▸ Directions
Start at the line with "[Portuguese] (208, 2567)" in the records below, stop at the line with "Видео (495, 47)", and return every line in that span exactly, the two end lines included.

___ Input for this task

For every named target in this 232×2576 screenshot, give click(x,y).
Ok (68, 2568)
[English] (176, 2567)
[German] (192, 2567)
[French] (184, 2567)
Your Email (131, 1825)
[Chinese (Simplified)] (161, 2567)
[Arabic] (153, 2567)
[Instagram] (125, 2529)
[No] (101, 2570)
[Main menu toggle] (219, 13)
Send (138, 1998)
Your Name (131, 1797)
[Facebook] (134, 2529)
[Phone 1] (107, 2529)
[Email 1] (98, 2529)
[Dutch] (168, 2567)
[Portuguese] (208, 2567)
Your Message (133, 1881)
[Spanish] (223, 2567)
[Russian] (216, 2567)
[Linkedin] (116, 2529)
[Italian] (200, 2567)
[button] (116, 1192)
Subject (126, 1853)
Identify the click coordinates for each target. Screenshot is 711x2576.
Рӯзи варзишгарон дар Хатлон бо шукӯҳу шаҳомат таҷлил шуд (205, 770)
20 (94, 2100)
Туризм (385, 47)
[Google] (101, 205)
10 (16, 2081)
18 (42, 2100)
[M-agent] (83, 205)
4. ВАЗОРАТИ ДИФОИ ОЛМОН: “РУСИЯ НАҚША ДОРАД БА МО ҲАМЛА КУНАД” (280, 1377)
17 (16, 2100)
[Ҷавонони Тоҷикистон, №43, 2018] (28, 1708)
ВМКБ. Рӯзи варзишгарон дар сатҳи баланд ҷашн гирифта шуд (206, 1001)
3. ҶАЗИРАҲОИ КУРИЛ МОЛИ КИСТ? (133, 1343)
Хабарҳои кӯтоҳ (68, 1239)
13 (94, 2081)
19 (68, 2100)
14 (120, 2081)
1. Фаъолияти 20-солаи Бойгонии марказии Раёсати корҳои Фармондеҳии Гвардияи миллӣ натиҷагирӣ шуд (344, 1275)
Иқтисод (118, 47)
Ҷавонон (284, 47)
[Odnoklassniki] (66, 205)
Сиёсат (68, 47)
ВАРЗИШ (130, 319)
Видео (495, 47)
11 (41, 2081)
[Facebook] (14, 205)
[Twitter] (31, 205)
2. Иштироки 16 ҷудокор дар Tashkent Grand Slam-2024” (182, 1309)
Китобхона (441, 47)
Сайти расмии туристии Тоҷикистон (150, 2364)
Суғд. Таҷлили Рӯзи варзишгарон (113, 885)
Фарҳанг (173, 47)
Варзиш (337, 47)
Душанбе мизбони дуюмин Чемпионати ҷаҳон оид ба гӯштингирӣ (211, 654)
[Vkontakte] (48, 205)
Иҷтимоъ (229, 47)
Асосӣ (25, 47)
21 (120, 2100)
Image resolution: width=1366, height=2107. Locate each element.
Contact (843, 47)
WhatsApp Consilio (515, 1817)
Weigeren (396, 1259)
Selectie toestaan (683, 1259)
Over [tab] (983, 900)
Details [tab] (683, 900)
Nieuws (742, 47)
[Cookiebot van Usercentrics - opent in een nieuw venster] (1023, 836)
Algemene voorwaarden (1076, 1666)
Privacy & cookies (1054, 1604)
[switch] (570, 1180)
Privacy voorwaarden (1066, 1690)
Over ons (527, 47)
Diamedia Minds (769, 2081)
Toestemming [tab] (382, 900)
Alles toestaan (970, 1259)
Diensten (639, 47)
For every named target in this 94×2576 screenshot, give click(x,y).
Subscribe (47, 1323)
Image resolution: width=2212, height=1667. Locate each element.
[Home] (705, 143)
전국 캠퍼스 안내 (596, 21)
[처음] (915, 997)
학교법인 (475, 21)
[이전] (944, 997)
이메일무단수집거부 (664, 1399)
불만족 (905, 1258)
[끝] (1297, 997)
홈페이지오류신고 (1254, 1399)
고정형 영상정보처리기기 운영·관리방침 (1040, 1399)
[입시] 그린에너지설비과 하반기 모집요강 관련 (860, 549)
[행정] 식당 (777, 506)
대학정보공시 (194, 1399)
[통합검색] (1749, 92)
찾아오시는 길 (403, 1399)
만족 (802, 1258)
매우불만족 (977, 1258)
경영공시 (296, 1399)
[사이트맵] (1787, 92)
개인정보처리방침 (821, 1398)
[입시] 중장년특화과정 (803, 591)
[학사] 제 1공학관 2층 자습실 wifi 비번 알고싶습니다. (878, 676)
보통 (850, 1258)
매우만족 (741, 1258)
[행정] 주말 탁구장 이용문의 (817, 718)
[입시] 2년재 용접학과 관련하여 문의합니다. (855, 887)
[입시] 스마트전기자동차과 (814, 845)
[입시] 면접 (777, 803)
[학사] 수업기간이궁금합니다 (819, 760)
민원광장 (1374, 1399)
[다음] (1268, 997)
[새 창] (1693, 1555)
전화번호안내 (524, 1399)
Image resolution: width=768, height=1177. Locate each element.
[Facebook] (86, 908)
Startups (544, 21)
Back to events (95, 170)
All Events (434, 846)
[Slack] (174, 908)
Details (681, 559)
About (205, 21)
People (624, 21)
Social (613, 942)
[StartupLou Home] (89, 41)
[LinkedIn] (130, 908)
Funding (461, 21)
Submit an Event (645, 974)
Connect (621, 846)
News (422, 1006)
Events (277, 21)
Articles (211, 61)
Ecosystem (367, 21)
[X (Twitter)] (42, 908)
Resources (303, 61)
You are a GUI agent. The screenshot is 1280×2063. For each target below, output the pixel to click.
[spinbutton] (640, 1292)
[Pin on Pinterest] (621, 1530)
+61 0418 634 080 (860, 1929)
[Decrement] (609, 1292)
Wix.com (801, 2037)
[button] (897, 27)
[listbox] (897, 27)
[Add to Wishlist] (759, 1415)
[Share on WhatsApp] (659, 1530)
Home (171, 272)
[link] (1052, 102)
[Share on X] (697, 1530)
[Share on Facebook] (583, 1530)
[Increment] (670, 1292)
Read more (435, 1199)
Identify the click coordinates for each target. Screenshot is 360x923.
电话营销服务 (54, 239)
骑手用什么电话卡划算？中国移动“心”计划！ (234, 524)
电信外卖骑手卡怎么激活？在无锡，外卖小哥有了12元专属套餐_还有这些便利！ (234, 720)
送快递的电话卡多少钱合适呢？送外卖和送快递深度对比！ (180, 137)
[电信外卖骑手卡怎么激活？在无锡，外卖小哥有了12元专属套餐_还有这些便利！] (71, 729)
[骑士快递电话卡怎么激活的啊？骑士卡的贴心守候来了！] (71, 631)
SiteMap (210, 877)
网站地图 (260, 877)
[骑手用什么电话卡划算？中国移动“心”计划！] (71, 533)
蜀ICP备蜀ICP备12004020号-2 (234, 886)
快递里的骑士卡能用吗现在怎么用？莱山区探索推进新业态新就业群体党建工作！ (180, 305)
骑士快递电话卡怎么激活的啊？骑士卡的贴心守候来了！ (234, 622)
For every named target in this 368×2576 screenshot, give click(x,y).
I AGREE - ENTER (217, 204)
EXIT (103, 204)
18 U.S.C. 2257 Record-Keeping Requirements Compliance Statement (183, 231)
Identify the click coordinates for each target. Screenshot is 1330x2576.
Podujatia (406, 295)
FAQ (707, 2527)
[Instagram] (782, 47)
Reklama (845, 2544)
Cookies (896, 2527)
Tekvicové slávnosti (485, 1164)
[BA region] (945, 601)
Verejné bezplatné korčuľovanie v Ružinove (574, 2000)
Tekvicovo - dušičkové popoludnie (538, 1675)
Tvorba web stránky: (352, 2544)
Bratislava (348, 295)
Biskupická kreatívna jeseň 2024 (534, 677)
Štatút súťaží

______

▸ Output of the task
[Portuguese] (208, 2567)
Your Message (133, 1881)
[Spanish] (223, 2567)
[Russian] (216, 2567)
[Linkedin] (116, 2529)
[Italian] (200, 2567)
[button] (116, 1192)
Subject (126, 1853)
Identify the click coordinates for each target. Screenshot is 711x2576.
Рӯзи варзишгарон дар Хатлон бо шукӯҳу шаҳомат таҷлил шуд (205, 770)
20 (94, 2100)
Туризм (385, 47)
[Google] (101, 205)
10 (16, 2081)
18 (42, 2100)
[M-agent] (83, 205)
4. ВАЗОРАТИ ДИФОИ ОЛМОН: “РУСИЯ НАҚША ДОРАД БА МО ҲАМЛА КУНАД” (280, 1377)
17 (16, 2100)
[Ҷавонони Тоҷикистон, №43, 2018] (28, 1708)
ВМКБ. Рӯзи варзишгарон дар сатҳи баланд ҷашн гирифта шуд (206, 1001)
3. ҶАЗИРАҲОИ КУРИЛ МОЛИ КИСТ? (133, 1343)
Хабарҳои кӯтоҳ (68, 1239)
13 (94, 2081)
19 (68, 2100)
14 (120, 2081)
1. Фаъолияти 20-солаи Бойгонии марказии Раёсати корҳои Фармондеҳии Гвардияи миллӣ натиҷагирӣ шуд (344, 1275)
Иқтисод (118, 47)
Ҷавонон (284, 47)
[Odnoklassniki] (66, 205)
Сиёсат (68, 47)
ВАРЗИШ (130, 319)
Видео (495, 47)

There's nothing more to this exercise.